Your assignment: List every dish or condiment that the curry recipe comments below say was served alongside the curry.

----- Document segment

Made this tonight, it was amazing! Stuck to the recipe except I used chicken breast instead of thigh. Probably the best curry I have ever had, much better than a take-away. Served it with rice and the Tamarind chickpeas as suggested. They were lovely too! Will definitely make this again.

newcor's picture

This was my first attempt at a curry - I made it for 9, so doubled up the amounts (was careful with the chilli flakes!) and added a chopped up sweet potato together with some peppers. The kitchen smelled wonderful - I'm surprised there wasn't a queue outside for takeaways - & the result was lovely; much better than any I've bought! Added some creme fraiche to cool the heat a bit & served with a creamy dhal.

dwatson27's picture

Yet another great recipe! My husband has a favourite take away restaurant and he says he won't need to use it anymore! He is a seasoned curry consumer having worked in an area where there were many indian restaurants for nearly 40yrs. Made cucumber raita and tomato and onion dip as accompaniments alongside shop bought mango chutney. My daughter has anaphalactic shock syndrome so we have to be really careful about ingredients in foods she consumes. This was perfect! Going straight into my recipe binder :)

rooey01's picture

Do you have the method.

stuarttrotter's picture

Amazing, very simple & top drawer taste

chellywelly1985's picture

Brilliant recipe even pleased my fussy husband. Left the fennel out but was still delicious

katiebo1's picture

Really love this curry we have had it a few times now, we add more chillies as we like it a bit hotter, this is our favourite so far :-)

tommy84greer's picture

Great recipie alought the second time I made this I swapped the dried chilli flakes for 2 small red chillies (1 with seeds) and thought it added that extra little it required!

nmilroy80's picture

just made this and I must admit it was really nice and my family loved it too!

jacquisamob's picture

I'm a complete cooking novice but following a couple of successes, I thought I'd have a go at making my husbands favourite dish. So, after reading the reviews, I chose this one.
I used chicken breast because that's what I had and I used star anise instead of fennel seeds. I doubled the quantity of everything as I like to freeze portions, except for the chilli flakes, I used one and a half teaspoons rather than two teaspoons.
The result was as an absolutely devine curry, as good as as any you would hope for in a good indian restaurant. My husband not only loved it but announced that we had just reduced our indian take-out bill, as he would rather have this one..!
The recipe said 'serves 4' but even though I doubled up, I only got 6 x good portions.
This curry will be made regularly from now on .....

----------
----- The data

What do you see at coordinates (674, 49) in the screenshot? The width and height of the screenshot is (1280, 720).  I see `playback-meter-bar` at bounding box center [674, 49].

----------

Reply to the exercise:
- Rice
- Tamarind chickpeas
- Creamy dhal
- Cucumber raita
- Tomato and onion dip
- Shop-bought mango chutney